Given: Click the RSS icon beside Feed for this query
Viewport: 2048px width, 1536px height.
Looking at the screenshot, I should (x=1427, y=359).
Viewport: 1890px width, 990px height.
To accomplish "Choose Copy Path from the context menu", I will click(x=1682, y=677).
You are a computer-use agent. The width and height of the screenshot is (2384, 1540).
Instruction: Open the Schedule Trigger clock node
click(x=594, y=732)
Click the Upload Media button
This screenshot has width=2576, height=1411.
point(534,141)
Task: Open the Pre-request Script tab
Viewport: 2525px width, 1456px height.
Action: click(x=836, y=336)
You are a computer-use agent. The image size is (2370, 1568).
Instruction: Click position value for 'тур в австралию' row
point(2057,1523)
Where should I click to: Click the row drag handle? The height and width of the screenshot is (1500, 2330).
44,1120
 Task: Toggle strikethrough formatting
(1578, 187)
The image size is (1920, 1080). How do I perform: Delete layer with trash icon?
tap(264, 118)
────────────────────────────────────────
| EXERCISE |
Would you output every record above exactly as it stands?

| SOLUTION FOR THIS EXERCISE |
Given: Click the RSS icon beside Feed for this query
Viewport: 2048px width, 1536px height.
Looking at the screenshot, I should (x=1427, y=359).
Viewport: 1890px width, 990px height.
To accomplish "Choose Copy Path from the context menu", I will click(x=1682, y=677).
You are a computer-use agent. The width and height of the screenshot is (2384, 1540).
Instruction: Open the Schedule Trigger clock node
click(x=594, y=732)
Click the Upload Media button
This screenshot has width=2576, height=1411.
point(534,141)
Task: Open the Pre-request Script tab
Viewport: 2525px width, 1456px height.
Action: click(x=836, y=336)
You are a computer-use agent. The image size is (2370, 1568).
Instruction: Click position value for 'тур в австралию' row
point(2057,1523)
Where should I click to: Click the row drag handle? The height and width of the screenshot is (1500, 2330).
44,1120
 Task: Toggle strikethrough formatting
(1578, 187)
The image size is (1920, 1080). How do I perform: Delete layer with trash icon?
tap(264, 118)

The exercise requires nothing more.